• [EXTRAIT CHOISI]

Quels souvenirs les commémorations de la tuerie de Polytechnique font-elles remonter en vous ? C’est la question que nous vous avons posée plus tôt cette semaine. Voici un aperçu des courriels reçus.

En un clin d'œil

Assise en classe dans un pavillon voisin, j’ai réalisé ce soir-là qu’il aurait pu frapper chez nous. On n’oublie jamais un tel drame et à quel point la vie peut tourner en un clin d’œil.

— Francine Masson

Comme si c’était hier

Un carnage sur le flanc du mont Royal par une soirée glaciale de décembre. J’étais au travail et un collègue nous informait que le nombre de victimes n’arrêtait pas d’augmenter. On ne pouvait croire que cet acte insensé survienne dans notre ville, généralement exempte de ce type de violence. Notre ville était en état de choc et la douleur est devenue intenable, sachant que toutes les victimes étaient des femmes.

— Gilles Bourgeois

De justesse

J’ai de très mauvais souvenirs : ma sœur a échappé de près à ce drame. Elle était sur place, elle a vu le tueur et lui a échappé de justesse. Nous, sa famille angoissée, avons attendu pendant des heures de ses nouvelles. Étant moi-même étudiante à Polytechnique à cette époque, je devais aller la rejoindre à la cafétéria pour le souper de Noël… un contretemps m’a empêchée d’y aller. Je suis contente d’être en vie. Dommage que cela ait pris près de 30 ans avant de reconnaître que c’était un attentat contre les femmes. Il ne faut pas oublier pour que jamais une hécatombe comme celle-là ne se reproduise.

— Line Lecomte

Quelle tragédie…

J’avais 40 ans, j’étais devant la télé, j’attendais mon mari revenant d’Ottawa… et la nouvelle, en cette fin d’après-midi neigeuse, est tombée. J’ai tout de suite appelé près de moi mon fils de 16 ans, et ensemble, on a vu le chaos, l’incompréhension, les gyrophares, les gens courant partout. Sans vraiment savoir ce qui arrivait. Mais on savait toutefois ou on devinait que c’était « immense ».

— Suzanne Murray, Lac-Saint-Paul

Le combat des femmes

Ça aurait pu être moi. Ça aurait pu être ma fille ou ma petite-fille. Ces commémorations me rappellent chaque année que la partie n’est jamais vraiment gagnée pour les femmes, où qu’elles soient dans le monde.

• [DONNÉES DISPONIBLES]
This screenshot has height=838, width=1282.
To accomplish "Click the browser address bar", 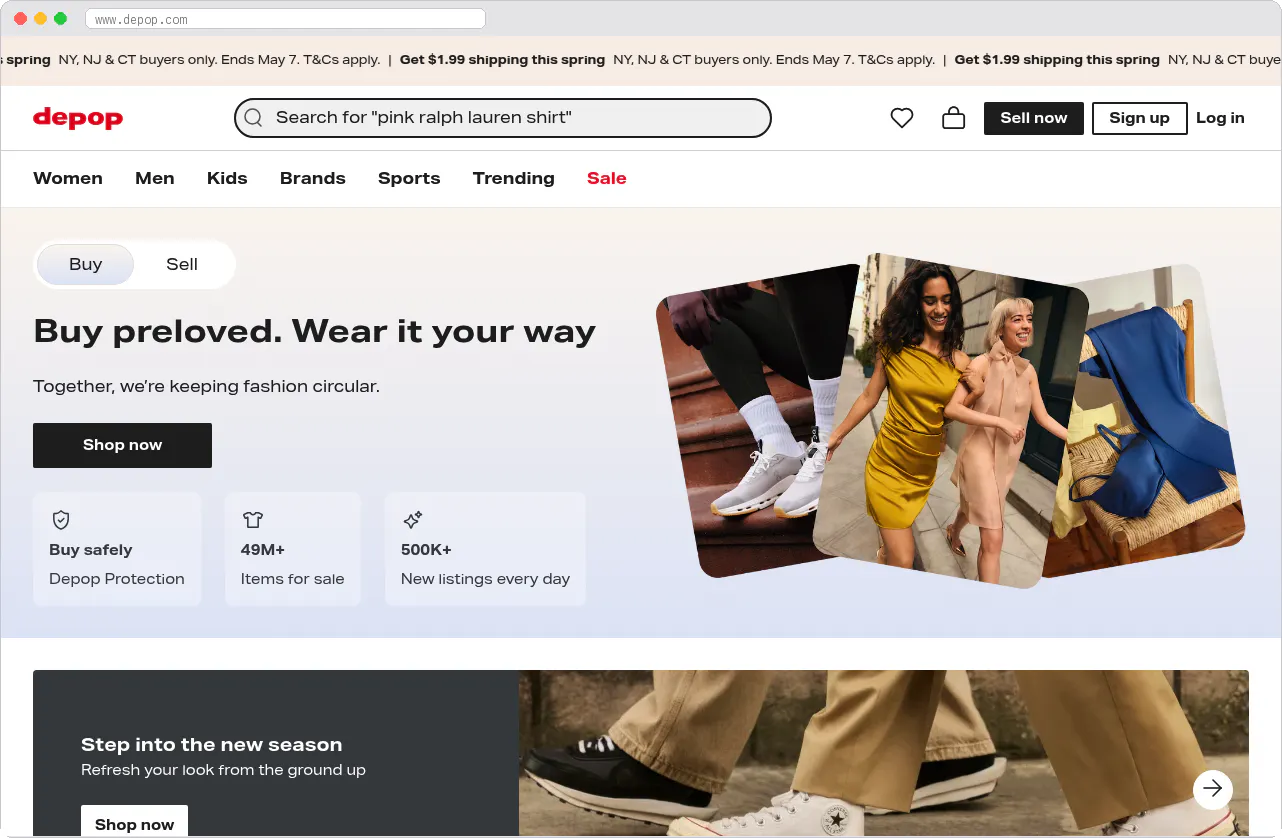I will pyautogui.click(x=285, y=18).

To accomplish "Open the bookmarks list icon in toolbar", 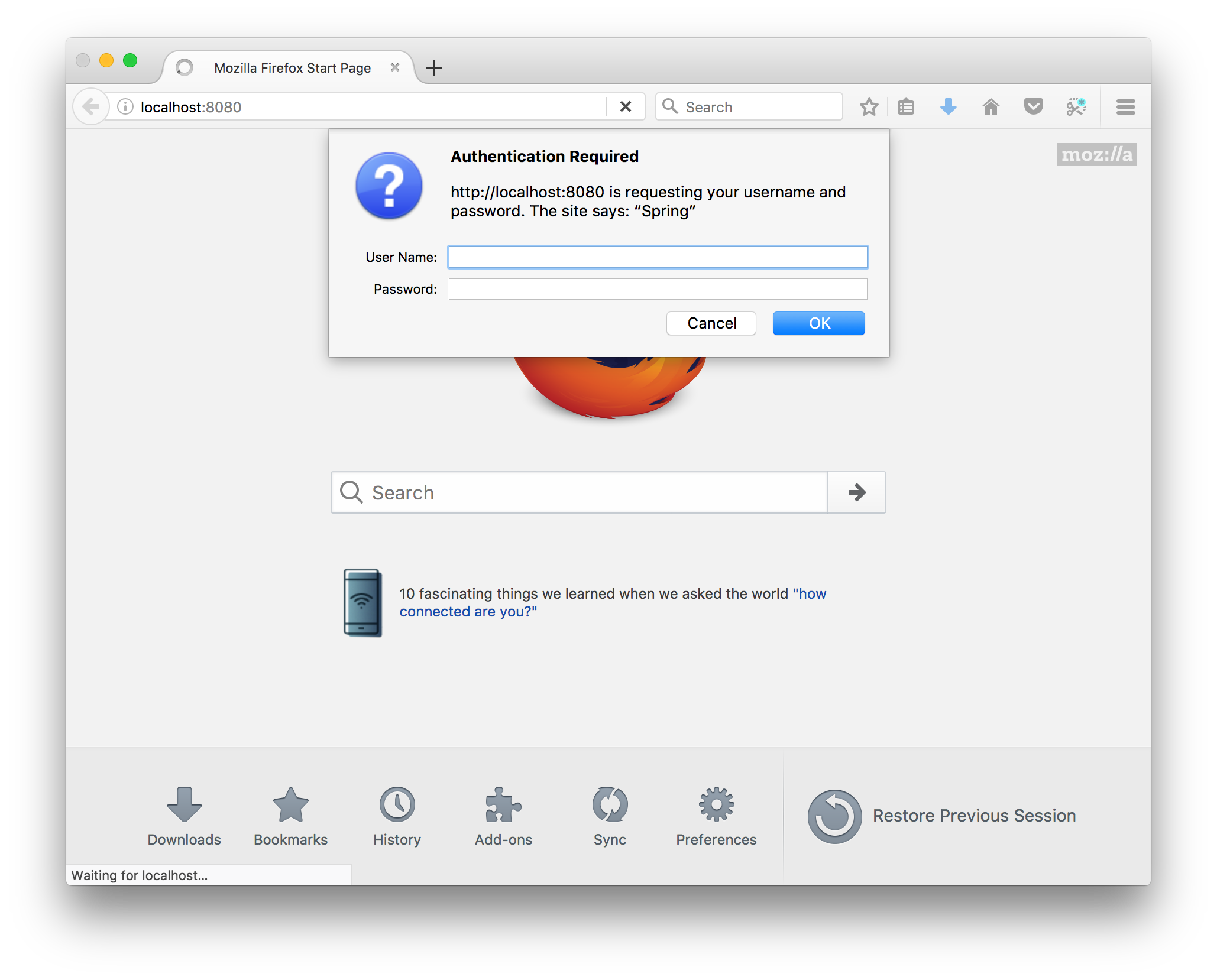I will pos(905,107).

• [CONSIGNES DE TRAVAIL]
1. Dans les témoignages sur la tuerie de Polytechnique, quel âge avait le fils de Suzanne Murray quand la nouvelle est tombée ?
2. Reprenez les témoignages sur la tuerie de Polytechnique et poursuivez-les après la dernière phrase.

• [RÉPONSES AUX CONSIGNES]
1. Il avait 16 ans.

2.
— Francine Cadieux-Roy

Nécessaire féminisme

Une grande peine, un énorme chagrin, c’est ce que je ressens chaque année à pareille date depuis le jour de la tuerie. Le souvenir de cette haine ressentie envers les femmes. J’ai le souvenir de moi qui essaie d’expliquer, dans les bons mots à mes fils de 10 et 12 ans à l’époque, que, oui, être une femme peut être dangereux. Je me souviens de pleurer dans ma cuisine en pensant à elles, à leurs parents et me demandant comment éduquer mes enfants dans le respect des autres, dans la non-violence, dans l’égalité. 

Cet horrible évènement a fait en sorte que quatre enfants ont inculqué dans leur vie la notion de féminisme sans connotation négative, mais bien comme un mouvement nécessaire à notre société. 

— Ginette Létourneau

Je ne peux oublier

J’étais enceinte de mon deuxième enfant, je suivais un cours prénatal à la piscine du Collège de Bois-de-Boulogne. La rumeur se répandait qu’un drame horrible venait de se produire. Étant une femme et ancienne étudiante de l’Université de Montréal, c’était comme si l’on s’attaquait à ma famille. Toutes les femmes présentes au cours étaient remuées par cette nouvelle. Encore aujourd’hui lorsque l’on souligne la date anniversaire, j’ai une pensée pour ces femmes et leurs familles. En plus, ma première fille, née en 1987, a fait ses études à l’École polytechnique. Elle est ingénieure et je suis fière d’elle.

— Suzanne Phaneuf, Montréal

Le 7 décembre, j’ai remis mon jonc

J’étais étudiante en génie à Chicoutimi. À une époque où les réseaux sociaux n’existaient pas, je n’ai eu connaissance de la nouvelle que le lendemain matin. À mon réveil, à la radio, on parlait d’une tuerie de masse où 14 jeunes femmes, étudiantes en ingénierie, avaient été froidement abattues par un tireur fou. 

Les cinq premières minutes, aucun endroit n’avait été nommé. Je me disais que ça avait dû se passer dans un pays ne reconnaissant pas l’égalité entre les hommes et les femmes. Quand j’ai compris que c’était chez nous, je suis tombée en état de choc !

Quelques semaines auparavant, j’avais reçu mon jonc d’ingénieure lors de la collation des grades. J’avais rangé mon jonc dans une boîte, dans un tiroir. À ce moment, je trouvais futile le besoin d’exposer, par un artifice, ma profession.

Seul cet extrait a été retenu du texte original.